PROBLEM REQUIREMENTS - Every line between the one containing "Given: Switch to" and the last line of the data, both included, is to be set down exactly, and pictures are to be omitted.
-------------------------
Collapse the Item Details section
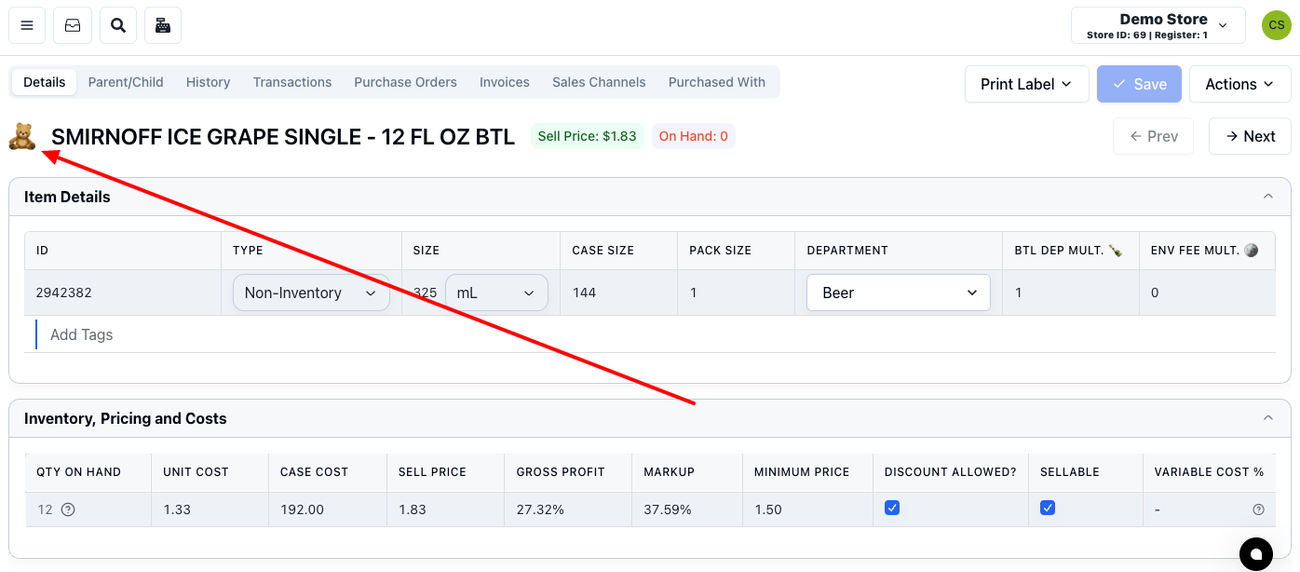Viewport: 1300px width, 572px height. point(1268,197)
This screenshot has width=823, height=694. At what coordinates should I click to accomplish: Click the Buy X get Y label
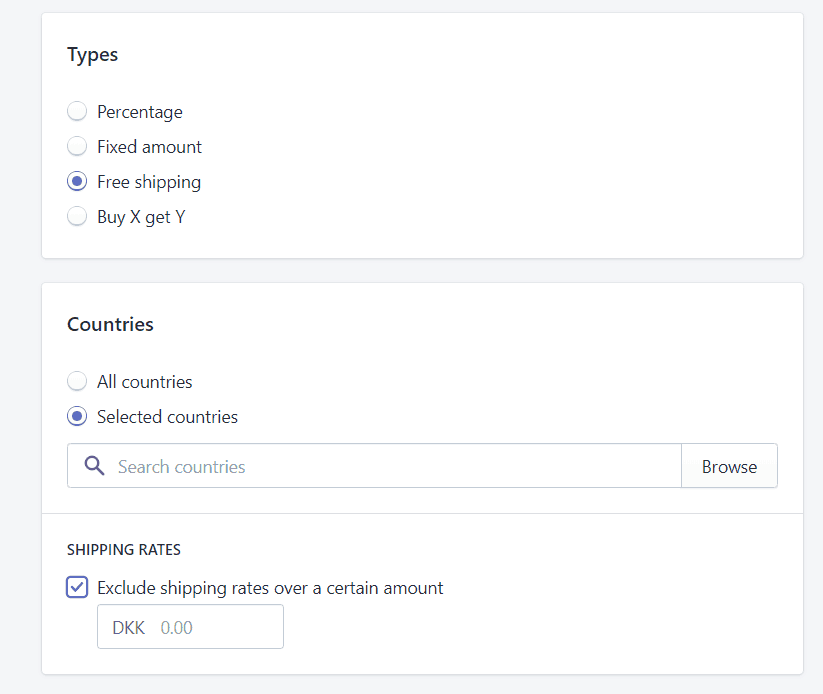click(x=141, y=217)
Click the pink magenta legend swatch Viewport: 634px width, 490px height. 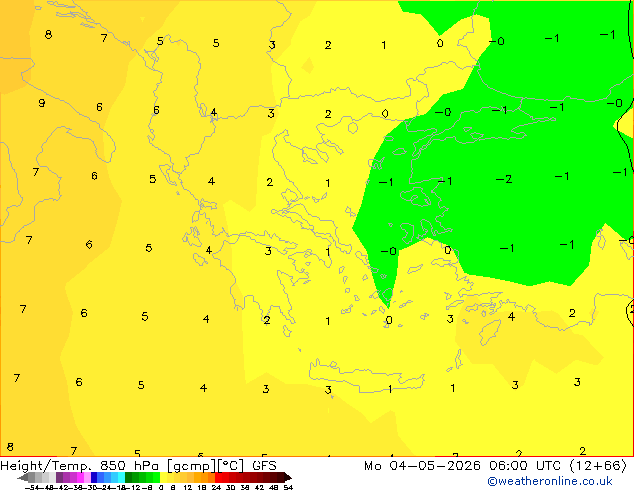(x=80, y=477)
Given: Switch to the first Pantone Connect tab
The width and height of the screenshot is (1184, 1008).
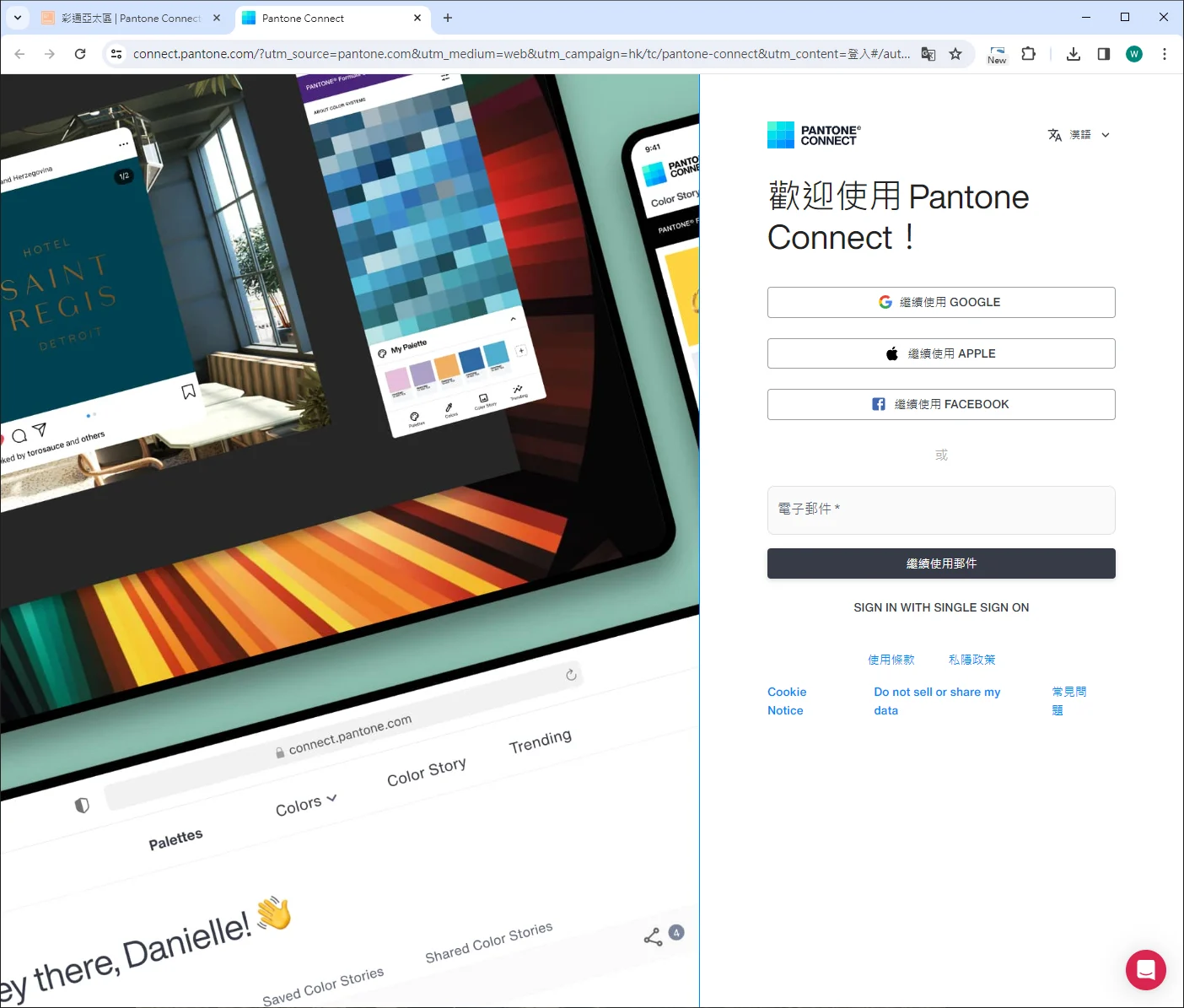Looking at the screenshot, I should (x=131, y=18).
-------------------------
EXPECTED OUTPUT -
Given: Switch to the first Pantone Connect tab
The width and height of the screenshot is (1184, 1008).
Looking at the screenshot, I should (x=131, y=18).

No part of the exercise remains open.